America Once Fed the World, Now It’s Feeding Its Competitors

The U.S. was once the dominant exporter of crops like soybeans, corn, wheat, and cotton. That leading position is fast eroding. Brazil has overtaken the U.S. as the world’s largest soybean exporter and, in doing so, captured China — historically America’s most important agricultural customer — in the process. Argentinian beef made headlines last year for undercutting U.S. beef on cost. Meanwhile, the screwworm outbreak unfolding in Texas right now is wreaking havoc on the already struggling cattle industry.

The gutting of public U.S. research institutions for agriculture and food safety, i.e., disease prevention, has already inflicted long-term damage to the agriculture market, while inadvertently boosting international competitors. These self-manufactured weaknesses in the supply chain create opportunities to undercut American supplies — and it is only the beginning of what is coming.

Preventing Widespread Famine Requires Crop Resilience

Farmers have a limited window for experimentation, a few dozen growing seasons at most, and little to no spare funds to embrace innovation. The industry is tightly locked, with few dominant players capturing much of the market at the top, like Monsanto. The capital landscape tells the same story. Globally, there is clear market concentration in the U.S. for crop inputs, but capital is made up of a majority of late-stage deals (see chart below) — bets on a small group of proven, de-risked winners. This is not a thriving innovation ecosystem.

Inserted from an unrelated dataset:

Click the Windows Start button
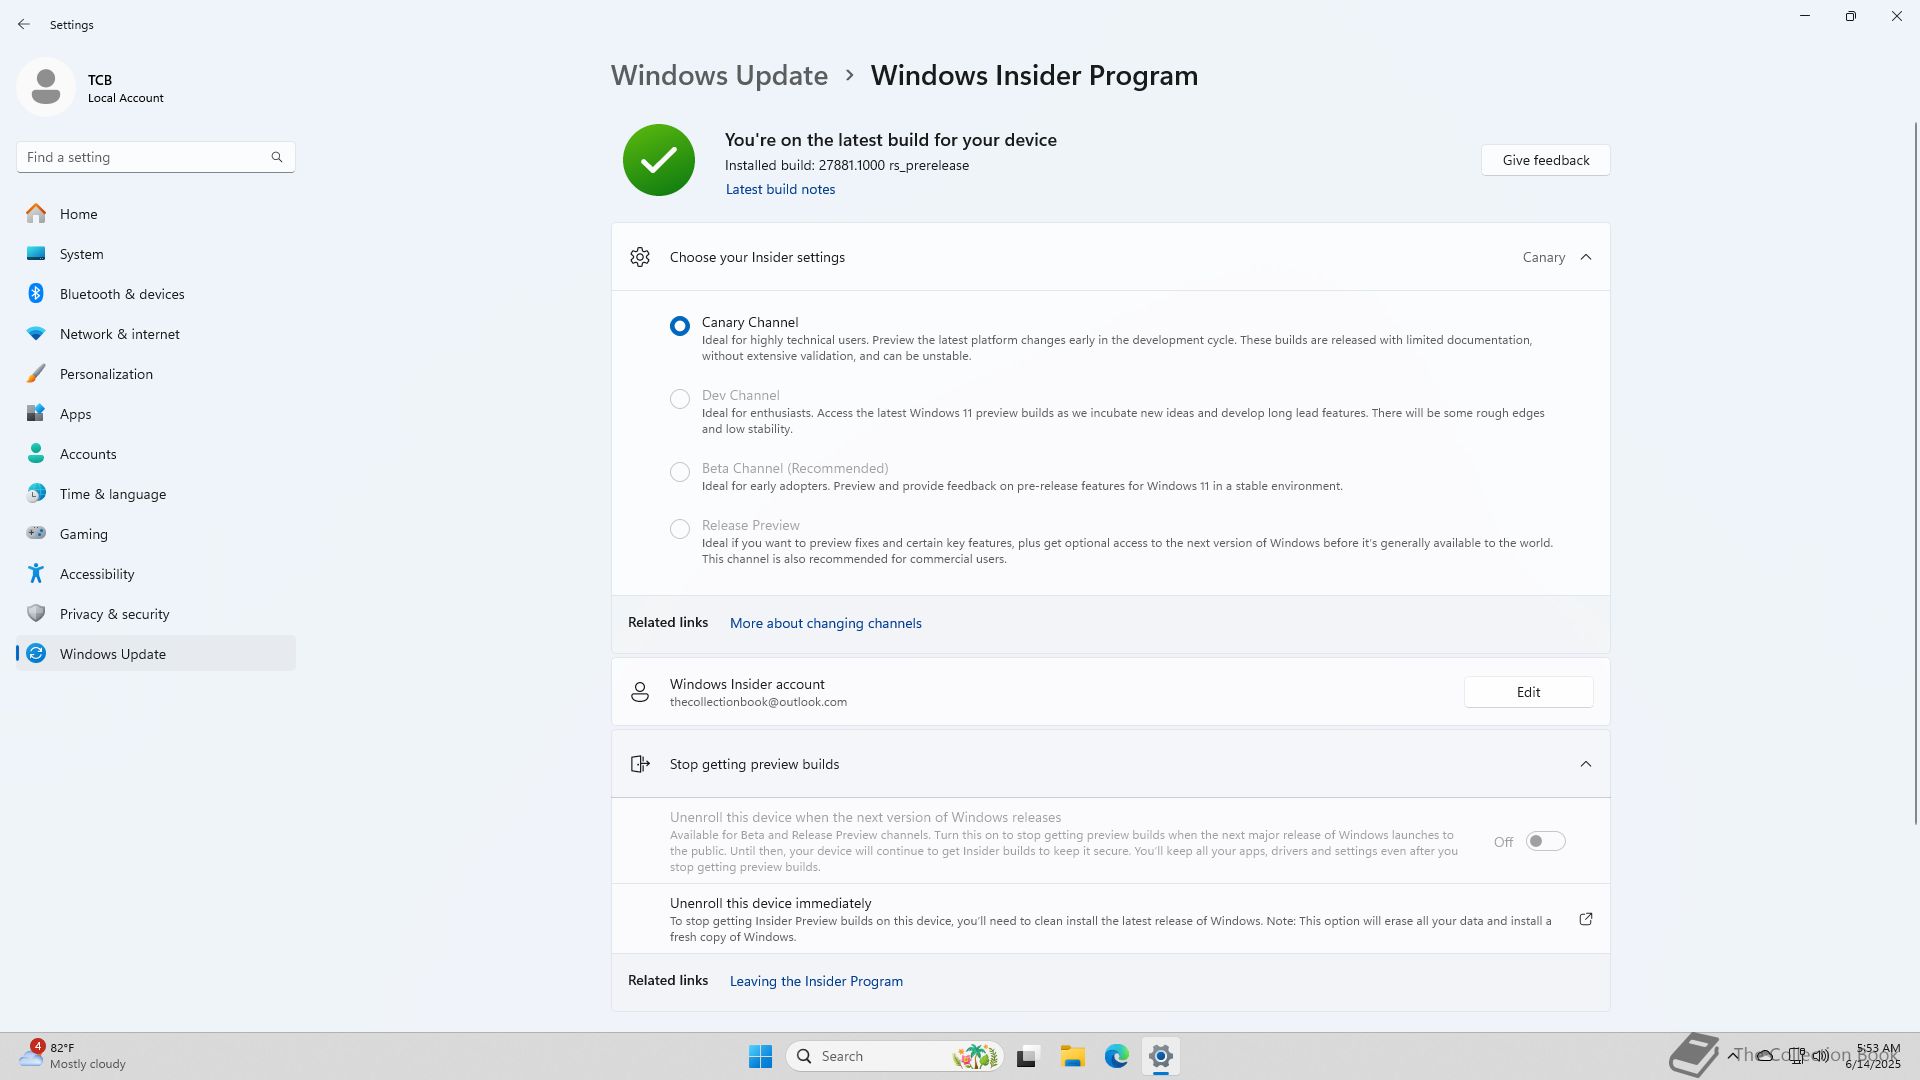pos(760,1056)
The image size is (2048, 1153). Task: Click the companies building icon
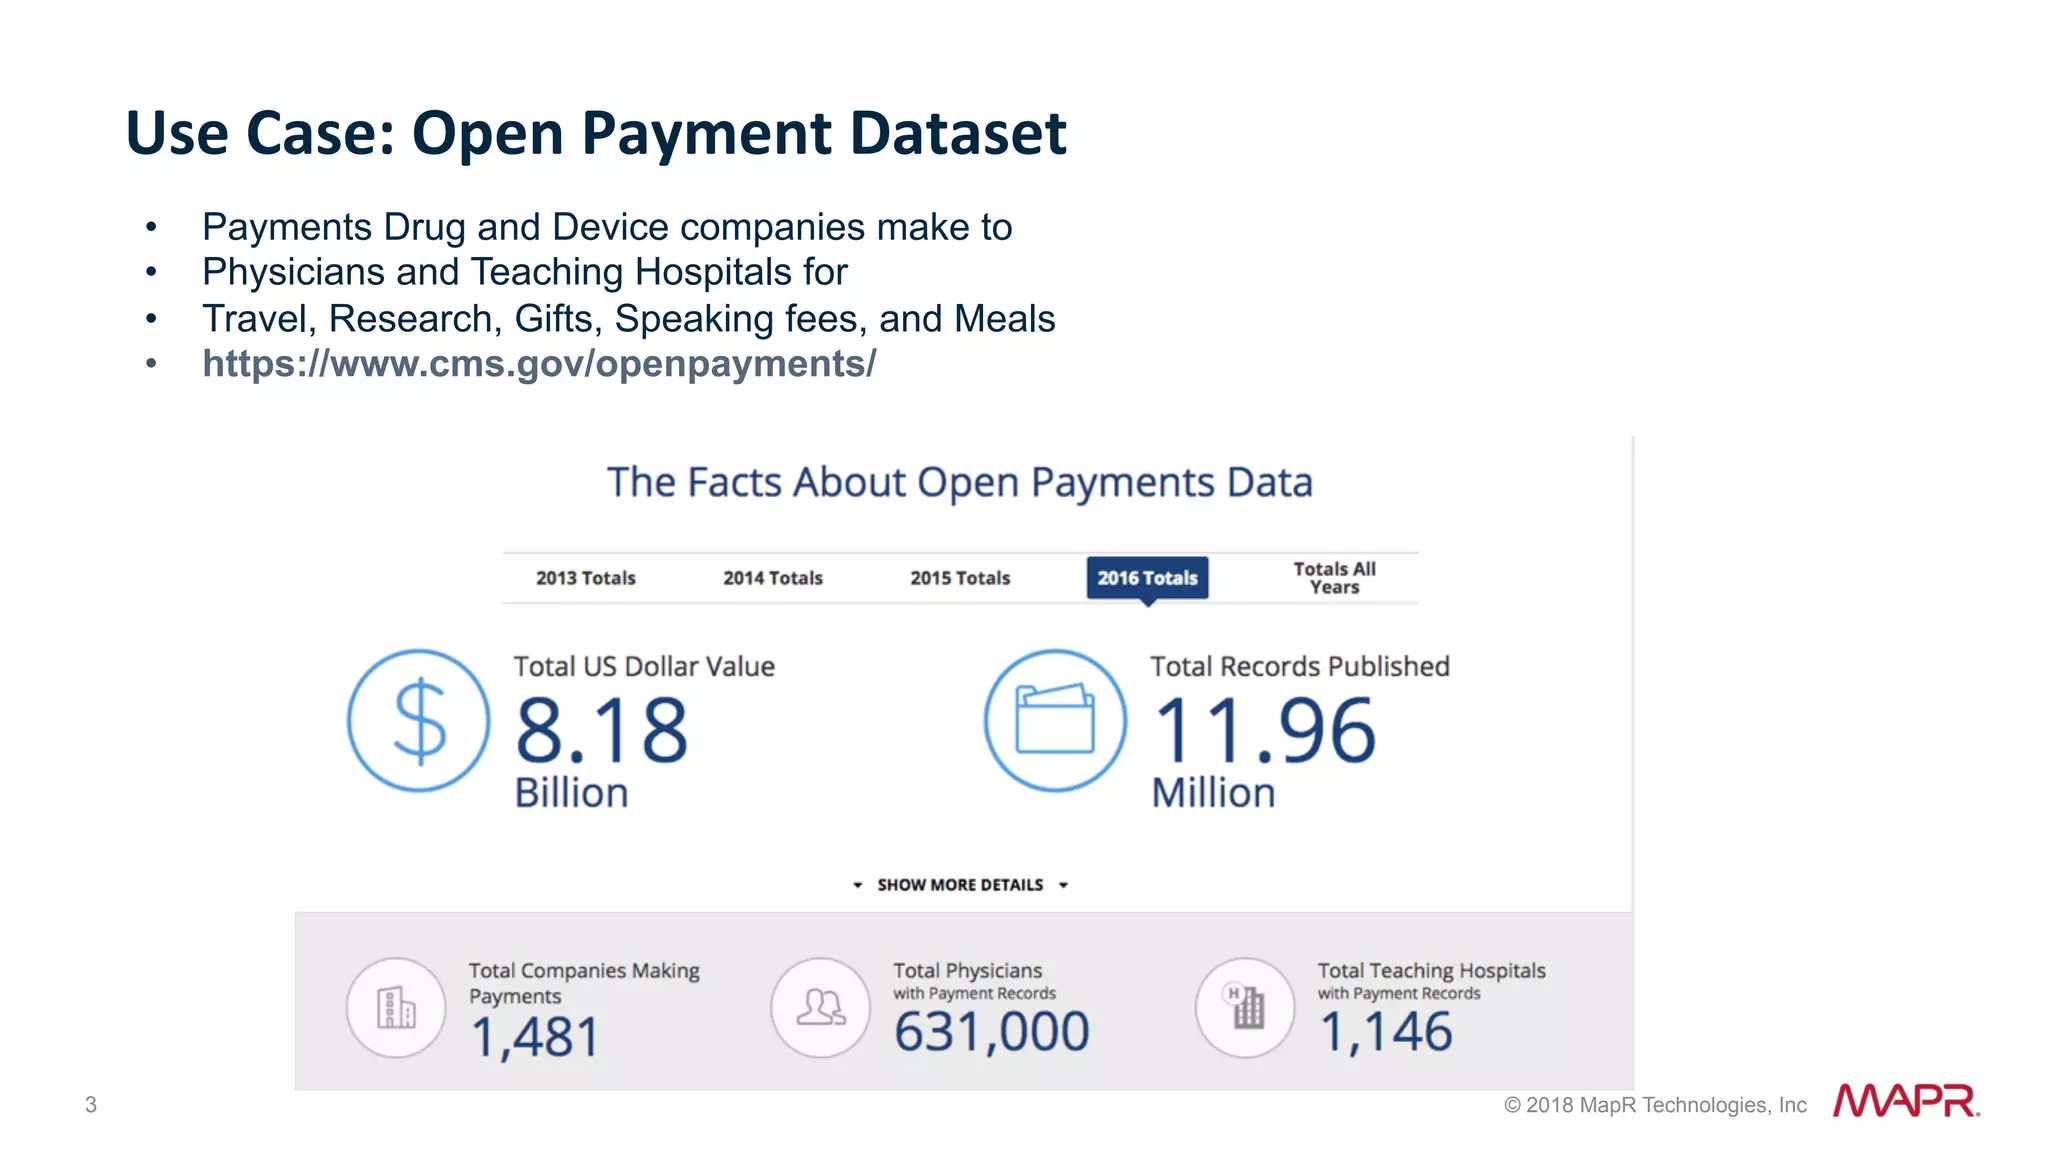tap(396, 1008)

Genetic engineering has emerged as a leading crop input solution, moving beyond traditional breeding with precise crop modifications at the DNA/RNA level. Mature solutions that have been technically de-risked are establishing positive precedents, e.g., using CRISPR, a genome editing tool. AI accelerates and refines crop breeding experiments for greater yields and faster seed breeding cycles. The outcomes are genetically modified crops with built-in disease and pest resistance, weather tolerance, and improved nutrition uptake. These target the U.S.’s most critical bottlenecks and could help restore the future of agriculture, but many are only in early pilot phases.

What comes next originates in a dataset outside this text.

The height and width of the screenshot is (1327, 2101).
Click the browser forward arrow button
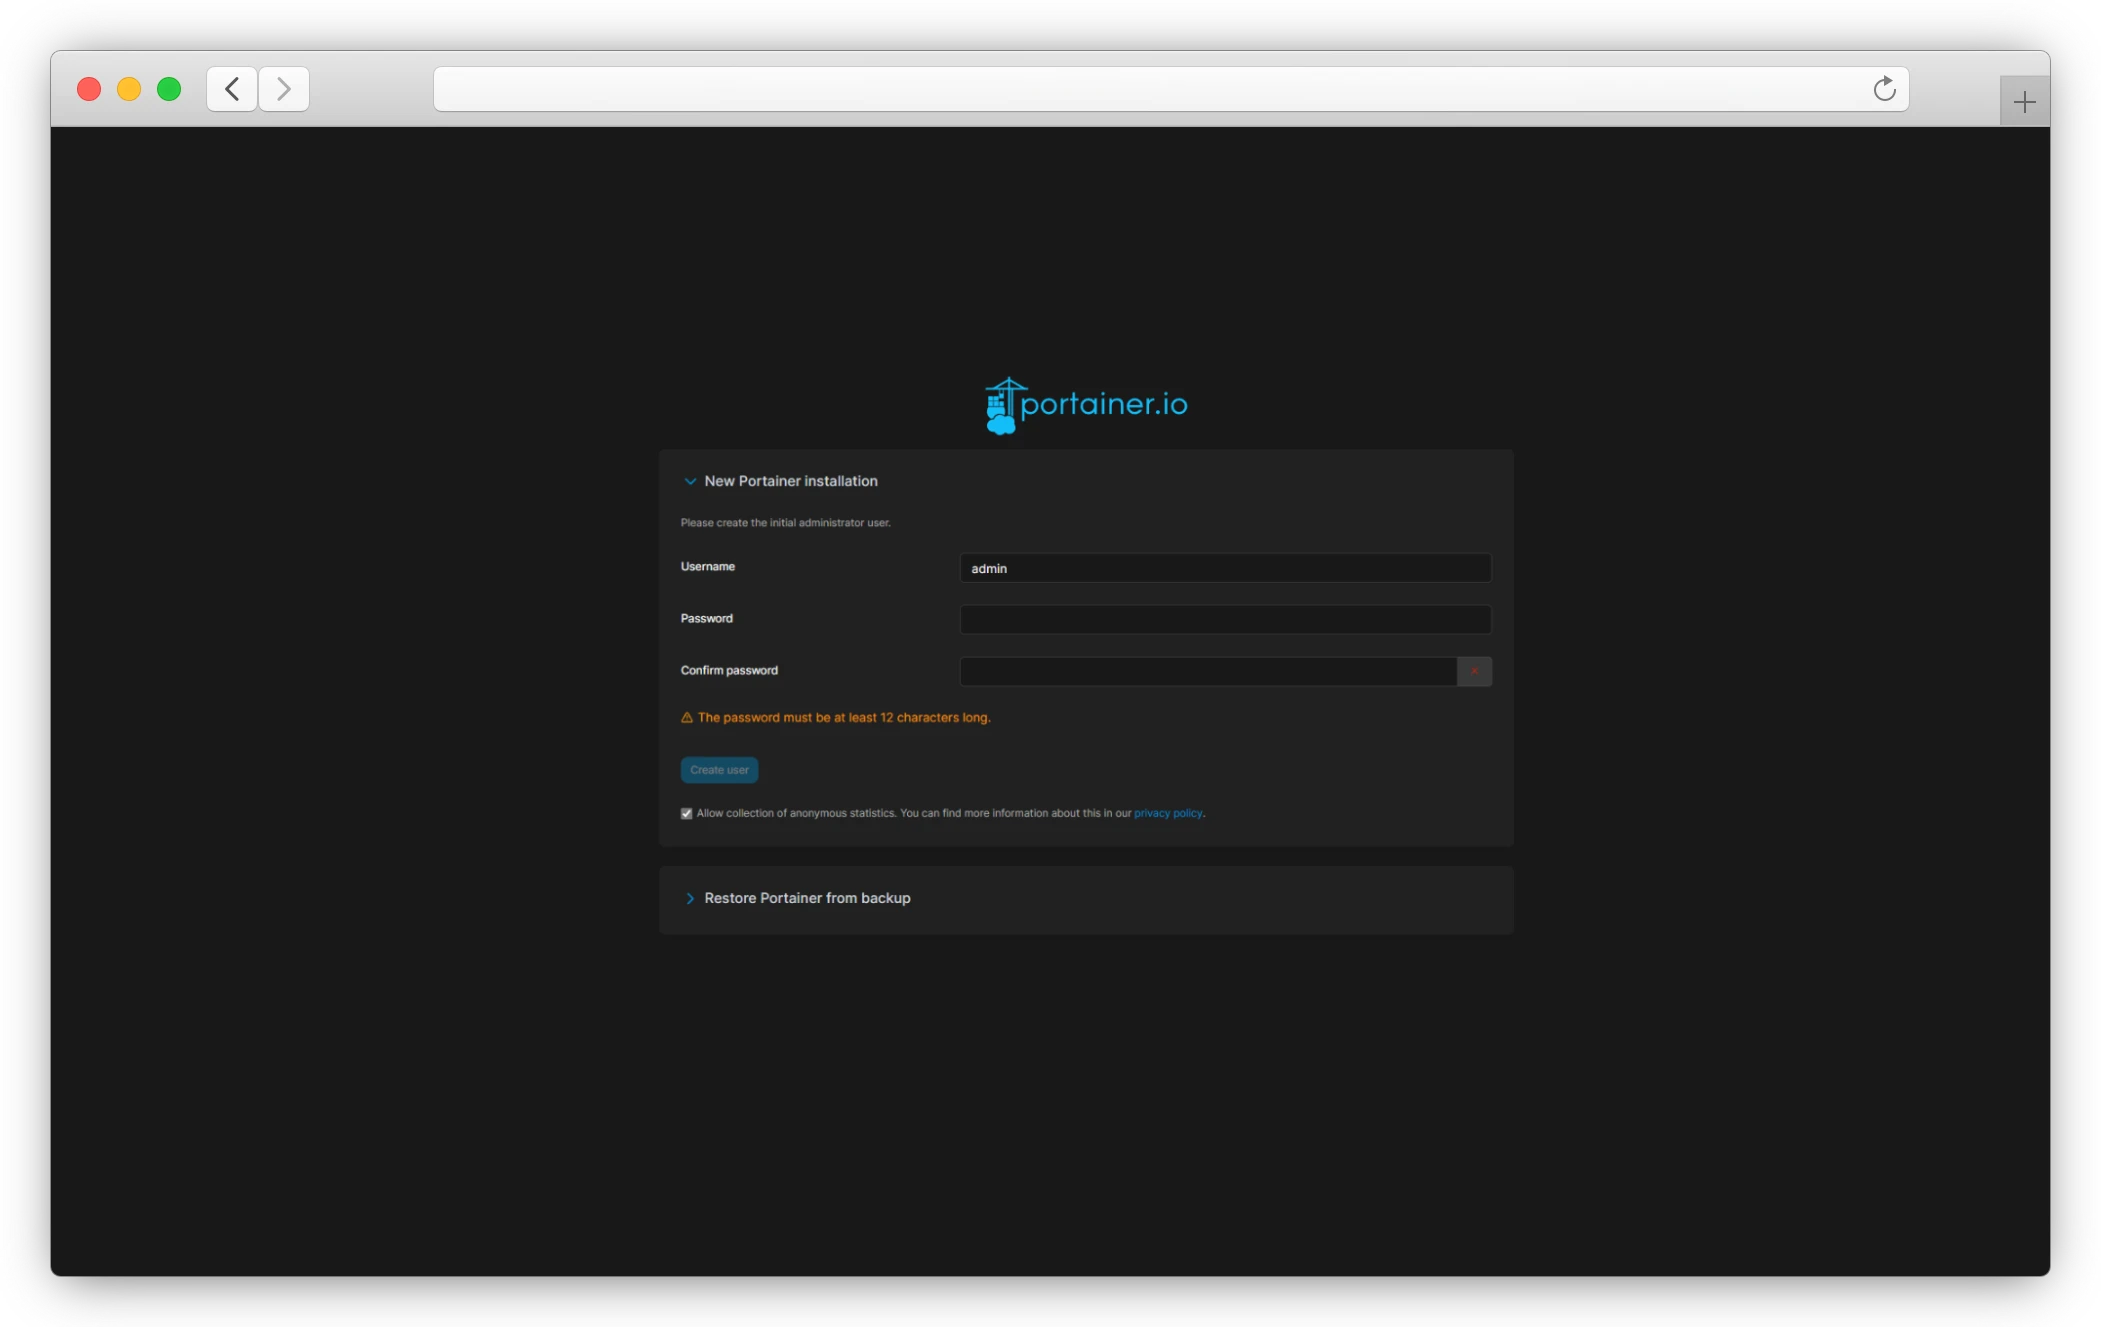[284, 89]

Who is doing the work across the U.S.:

  • California: BioConsortia developed a microbial platform to stress test performance characteristics needed in agriculture for various crops.
  • California: Heritable Agriculture is a developer of an AI platform to accelerate crop breeding for higher yields, improved nutrition, stress resilience, and faster seed breeding cycles.
  • Indiana: Taranis, a 2026 Global Cleantech 100 winner, has developed a pest and disease prediction software platform with AI-informed analytics for real-time crop monitoring.
  • Massachusetts: Greenlight Biosciences uses RNA tools to control pests and recently announced successful trials of controlling pests that potato growers deal with regularly.
  • Massachusetts: Inari‘s AI-informed platform uses diverse datasets to modify crop DNA with precision, resulting in up to 20% crop yield improvement and greater resource efficiency — it reached unicorn status in 2024.
  • Missouri: Aferna Bio uses RNA-based tools to reinforce beneficial crop traits and is conducting field trials.
2026 Is Only the Beginning of Long-term Damage to U.S. Farming

U.S. agriculture is in crisis due to regulatory backslide, declining crop prices, labor shortages, reduced fertilizer use, and postponed innovation uptake. American farm debt will rise to $624B in 2026, and farmers are increasingly borrowing just to cover input costs rather than for growth investment (American Farm Bureau Federation).